**TASK DESCRIPTION:** Select and copy every line in the records below that contains the word "Share". Case counts.

**MATERIAL PROVIDED:**
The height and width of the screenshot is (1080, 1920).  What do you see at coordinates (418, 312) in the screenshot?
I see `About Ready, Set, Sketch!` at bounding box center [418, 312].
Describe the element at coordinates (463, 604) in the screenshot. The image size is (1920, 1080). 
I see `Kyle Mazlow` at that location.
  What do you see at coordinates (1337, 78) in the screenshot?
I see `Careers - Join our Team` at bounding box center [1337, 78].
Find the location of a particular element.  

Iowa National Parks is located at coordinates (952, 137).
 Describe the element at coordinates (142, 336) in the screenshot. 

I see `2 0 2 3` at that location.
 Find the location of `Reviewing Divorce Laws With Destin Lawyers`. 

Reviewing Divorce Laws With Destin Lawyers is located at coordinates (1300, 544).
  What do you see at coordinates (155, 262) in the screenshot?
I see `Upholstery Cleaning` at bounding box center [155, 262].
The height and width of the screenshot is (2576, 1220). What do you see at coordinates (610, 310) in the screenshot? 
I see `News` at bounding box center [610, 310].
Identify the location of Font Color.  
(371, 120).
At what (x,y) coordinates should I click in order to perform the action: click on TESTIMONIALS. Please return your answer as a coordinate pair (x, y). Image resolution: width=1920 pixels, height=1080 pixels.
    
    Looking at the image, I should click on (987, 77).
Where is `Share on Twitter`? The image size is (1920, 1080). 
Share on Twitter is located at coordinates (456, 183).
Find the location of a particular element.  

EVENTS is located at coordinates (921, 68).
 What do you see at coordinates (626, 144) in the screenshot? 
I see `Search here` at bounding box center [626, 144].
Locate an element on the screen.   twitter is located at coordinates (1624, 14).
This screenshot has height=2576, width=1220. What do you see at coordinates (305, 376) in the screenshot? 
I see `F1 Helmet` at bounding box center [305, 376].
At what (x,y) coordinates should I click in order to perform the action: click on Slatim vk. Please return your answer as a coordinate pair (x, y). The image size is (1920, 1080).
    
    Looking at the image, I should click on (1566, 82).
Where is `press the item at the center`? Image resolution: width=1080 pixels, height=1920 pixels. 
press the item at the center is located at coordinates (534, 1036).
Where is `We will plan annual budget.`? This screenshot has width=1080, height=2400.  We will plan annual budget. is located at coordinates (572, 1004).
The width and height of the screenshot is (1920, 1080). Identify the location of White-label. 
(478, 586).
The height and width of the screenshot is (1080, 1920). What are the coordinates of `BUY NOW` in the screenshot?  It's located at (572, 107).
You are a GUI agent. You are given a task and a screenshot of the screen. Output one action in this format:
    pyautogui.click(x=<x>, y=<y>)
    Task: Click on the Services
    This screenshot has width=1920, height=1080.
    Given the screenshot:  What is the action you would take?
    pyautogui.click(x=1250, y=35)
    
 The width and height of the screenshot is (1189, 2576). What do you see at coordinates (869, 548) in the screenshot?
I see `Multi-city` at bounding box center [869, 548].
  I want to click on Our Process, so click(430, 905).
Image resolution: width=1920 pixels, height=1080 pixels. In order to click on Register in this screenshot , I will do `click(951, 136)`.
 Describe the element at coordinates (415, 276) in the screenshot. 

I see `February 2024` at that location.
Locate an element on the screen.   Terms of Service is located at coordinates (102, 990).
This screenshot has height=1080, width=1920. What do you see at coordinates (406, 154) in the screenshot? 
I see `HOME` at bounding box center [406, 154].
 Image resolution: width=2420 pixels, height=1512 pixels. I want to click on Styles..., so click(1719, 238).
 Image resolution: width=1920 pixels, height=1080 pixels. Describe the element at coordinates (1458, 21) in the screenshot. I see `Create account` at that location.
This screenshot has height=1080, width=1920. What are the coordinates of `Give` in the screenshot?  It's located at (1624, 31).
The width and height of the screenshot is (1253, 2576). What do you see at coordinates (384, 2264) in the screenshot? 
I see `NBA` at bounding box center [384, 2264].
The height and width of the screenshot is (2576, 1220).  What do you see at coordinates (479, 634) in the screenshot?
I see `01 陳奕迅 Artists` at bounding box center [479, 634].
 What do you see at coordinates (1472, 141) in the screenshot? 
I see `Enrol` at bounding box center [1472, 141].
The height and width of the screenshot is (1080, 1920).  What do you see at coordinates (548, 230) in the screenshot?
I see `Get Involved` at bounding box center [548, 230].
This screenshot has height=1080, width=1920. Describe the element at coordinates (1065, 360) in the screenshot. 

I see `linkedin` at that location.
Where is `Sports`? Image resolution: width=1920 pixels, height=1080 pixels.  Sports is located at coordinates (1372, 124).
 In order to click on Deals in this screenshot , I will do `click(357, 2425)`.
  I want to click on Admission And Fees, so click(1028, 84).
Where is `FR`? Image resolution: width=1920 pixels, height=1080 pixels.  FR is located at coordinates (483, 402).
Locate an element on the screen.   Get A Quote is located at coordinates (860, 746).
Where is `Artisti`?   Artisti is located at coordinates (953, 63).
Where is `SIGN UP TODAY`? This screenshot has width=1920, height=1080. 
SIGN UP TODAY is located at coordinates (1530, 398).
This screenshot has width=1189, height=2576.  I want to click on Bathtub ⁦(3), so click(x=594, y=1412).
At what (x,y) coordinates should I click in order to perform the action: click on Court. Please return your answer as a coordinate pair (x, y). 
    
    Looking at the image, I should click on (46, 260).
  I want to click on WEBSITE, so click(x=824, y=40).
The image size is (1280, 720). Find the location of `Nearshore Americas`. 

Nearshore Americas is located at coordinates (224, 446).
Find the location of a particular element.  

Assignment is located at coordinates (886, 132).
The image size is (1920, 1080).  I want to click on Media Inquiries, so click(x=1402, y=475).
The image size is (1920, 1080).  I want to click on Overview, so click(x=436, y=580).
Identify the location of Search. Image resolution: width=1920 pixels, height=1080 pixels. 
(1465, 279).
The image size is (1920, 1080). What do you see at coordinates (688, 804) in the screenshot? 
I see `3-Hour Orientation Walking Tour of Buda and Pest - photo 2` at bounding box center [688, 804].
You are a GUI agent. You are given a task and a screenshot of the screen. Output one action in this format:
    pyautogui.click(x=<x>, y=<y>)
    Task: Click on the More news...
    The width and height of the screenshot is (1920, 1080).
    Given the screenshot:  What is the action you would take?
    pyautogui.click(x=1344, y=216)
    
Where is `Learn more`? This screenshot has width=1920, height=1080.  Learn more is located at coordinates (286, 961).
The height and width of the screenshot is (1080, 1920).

**RESPONSE TO THIS TASK:**
Where is `Share on Twitter`? The image size is (1920, 1080). 
Share on Twitter is located at coordinates (456, 183).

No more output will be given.